Legacy setups like next-pwa fail in modern ecosystems due to three main architectural changes:

  1. RSC Execution Contexts: Traditional Workbox-based webpack plugins are not designed to trace dependencies that span across Server Components and Client Components, leading to asset omission during precaching.
  2. TypeScript & Type Safety: Modern React 19 apps demand strict types. Legacy tools often rely on raw JavaScript templates or outdated type declarations for the Service Worker global scope (ServiceWorkerGlobalScope).
  3. Double-Registration & Hydration Mismatches: Standard PWA modules that automatically inject service worker registration scripts can cause DOM differences during hydration, resulting in React hydration errors.

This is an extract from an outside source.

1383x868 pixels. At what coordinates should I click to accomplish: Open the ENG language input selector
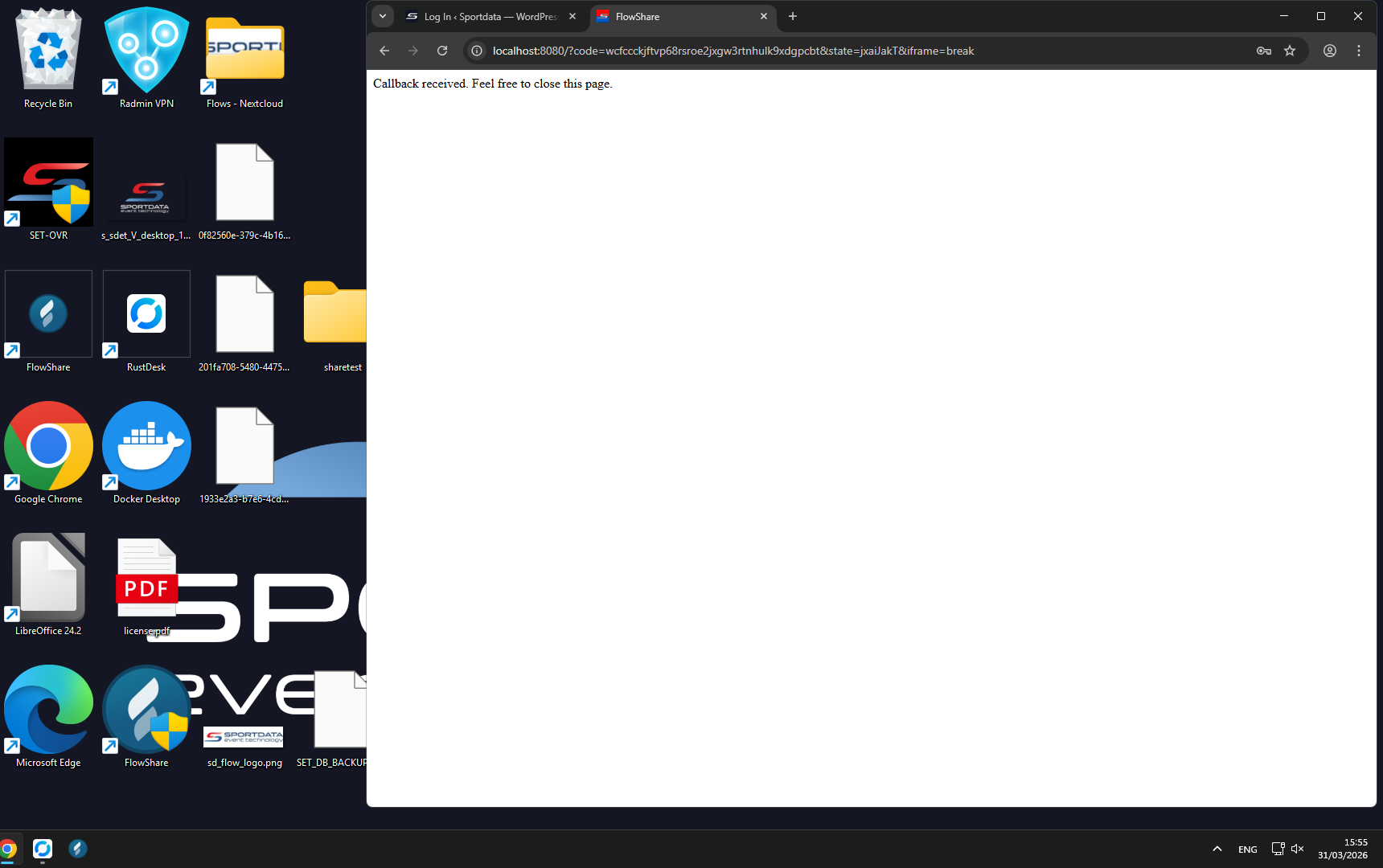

Serwist resolves these issues by letting the developer explicitly control service worker registration on the client, maintaining type-safety across compiles, and decoupling service worker assets from the core Next.js webpack configuration when needed.


Step 1: Installing the Dependencies

To start, install Serwist's specialized Next.js and client window modules:

npm install @serwist/next @serwist/window
npm install -D serwist

Step 2: Configuring next.config.ts

In modern Next.js, our configuration uses TypeScript (next.config.ts). Here, we wrap our default config with withSerwistInit to intercept compiles, compile the custom service worker from TypeScript into standard ES modules, and map the outputs.

// next.config.ts
import type { NextConfig } from "next";
import withSerwistInit from "@serwist/next";

const withSerwist = withSerwistInit({
  swSrc: "src/app/sw.ts",   // Path to our custom TypeScript service worker
  swDest: "public/sw.js",   // Where the compiled service worker will be output
  register: false,          // Disables auto-registration (we will register manually)
});

const nextConfig: NextConfig = {
  output: "standalone",     // Ideal for containerized cloud environments (e.g., Cloud Run)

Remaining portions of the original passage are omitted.